¿Por qué no?


A veces, no queremos escuchar “Consejos” porque los consideramos palabras sueltas, muy repetidas en libros, publicidades televisivas, incluso en Internet que persiguen un interés. Esto es cierto: Todas las acciones del hombre buscan satisfacer un interés, originado en una necesidad. Eso no lo podemos criticar.

Por lo tanto, tenemos que tener en claro que depende de nosotros mismos, aceptar, revisar, aplicar y autoevaluar esos “Consejos” que a veces nos molestan porque los vemos comerciales o conductivos.
Lo cierto es que en el diario convivir, es positivo trabajar la voluntad para encontrar el camino hacia las soluciones más que hacia los problemas.
Algunos consejos:

“Si quieres los tomas, si no, los dejas”


  1. Preguntémonos “cómo” en cambio de “por qué”. Este último paraliza, el primero ayuda a encontrar la solución.

  1. Propongámonos metas razonables si queremos arribar a un resultado buscado. Los problemas se resuelven de a poco,  dando pequeños pasos.

  1. Valoremos nuestros avances en vez de lamentar nuestros errores.
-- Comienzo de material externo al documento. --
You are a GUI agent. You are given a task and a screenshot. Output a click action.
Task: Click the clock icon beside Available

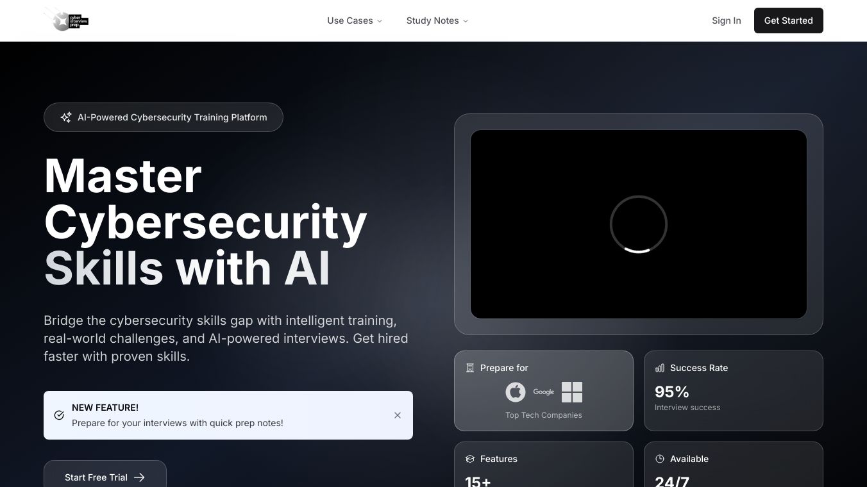(660, 459)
Tenemos que desalojar de nuestra mente y de nuestro corazón ese cultural “sentimiento negativo” que nos hace remarcar los desaciertos sin valorar los logros.

La costumbre crea los hábitos, buenos y malos. Nos han enseñado a ver todo negro, por eso estamos cómo estamos y no apreciamos tantas cosas positivas y buenas que nos rodean, ni siquiera las que existen en Nosotros mismos. 

No nos preguntemos “Porqué fallé” sino “Cómo puedo mejorar”.